Labour would keep the triple lock on pensions if the Tories did. Seriously, that is now the policy. Everyone whose support for the triple lock was a matter of principle, should now be among those who picketed when Dodgy Keir Mather took his seat. At the front should of course be Jamie Driscoll and Ken Loach, the latter flush from a long overdue victory over Rachel Reeves in the libel courts.

Apparently permanently free of the Labour whip, Diane Abbott could remind us all that when the Home Secretary had to answer to her rather than to Yvette Copper, then there was no painting over of murals lest they give some small pleasure to children, nor was a noticeably black and working-class women violently arrested in front of her small child for non-payment of a bus fare that she had in fact paid, and nor did Suella Braverman break the law by denying three pounds per week to provide healthy food for children aged one to three and for pregnant women. Had Abbott still been in post, then the Police Officers from the Stephen Lawrence case would be on remand. The apologetic Abbott remains beyond the Pale, while the unapologetic Kim McGuinness is the Labour candidate for Mayor of the North East. Whatever might be the difference between the two?

But when I tell you that there is going to be a hung Parliament, then you can take that to the bank. I spent the 2005 Parliament saying that it was psephologically impossible for the Heir to Blair's Conservative Party to win an overall majority. I predicted a hung Parliament on the day that the 2017 General Election was called, and I stuck to that, entirely alone, all the way up to the publication of the exit poll eight long weeks later. And on the day that Rishi Sunak became Prime Minister, I predicted that a General Election between him and Keir Starmer would result in a hung Parliament.
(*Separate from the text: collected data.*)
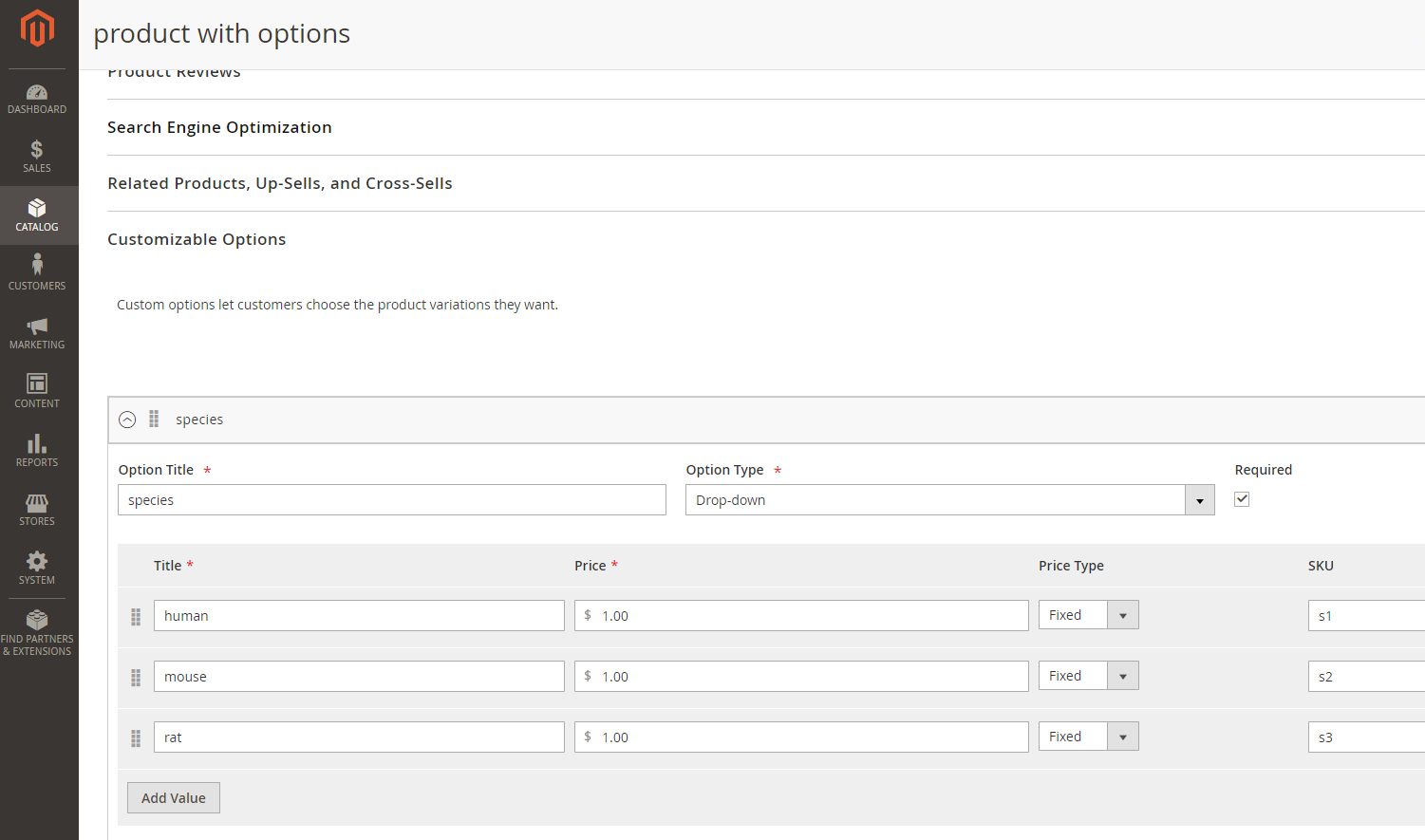Collapse the species option panel
This screenshot has height=840, width=1425.
click(x=127, y=419)
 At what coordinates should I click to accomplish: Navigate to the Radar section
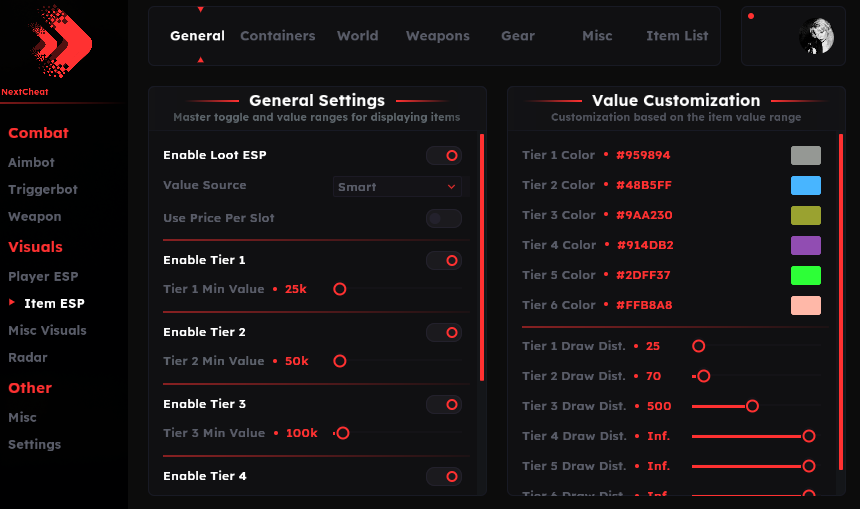coord(28,357)
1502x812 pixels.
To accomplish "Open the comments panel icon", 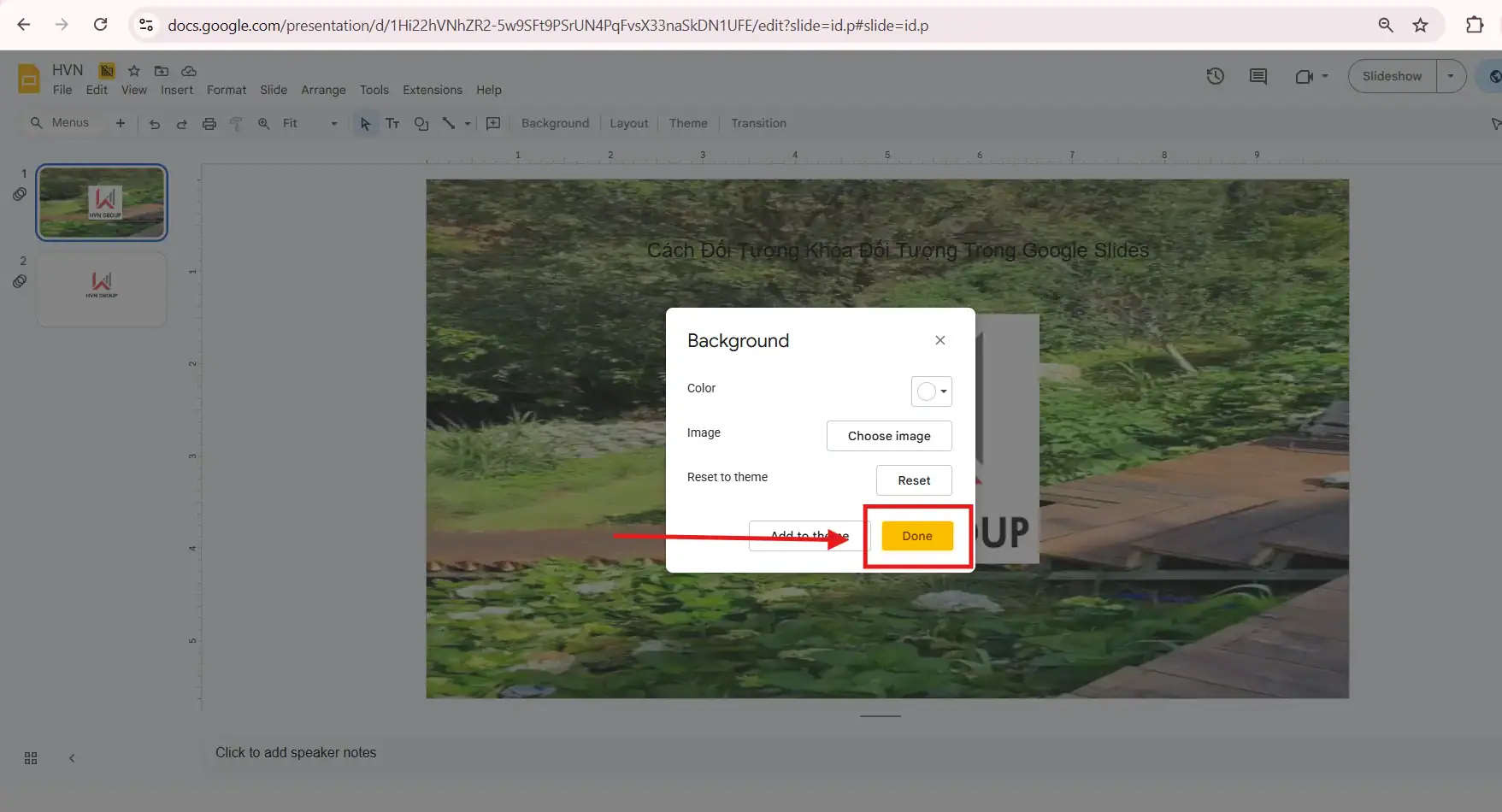I will (x=1258, y=76).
To strengthen families and communities by securing economic equality and international peace through the democratic political control of the means to those ends, including national and parliamentary sovereignty, we need to hold the balance of power. Owing nothing to either main party, we must be open to the better offer. There does, however, need to be a better offer. Not a lesser evil, which in any case the Labour Party is not.

2 comments:

  1. What do you think of the Police and Caroline Farrow?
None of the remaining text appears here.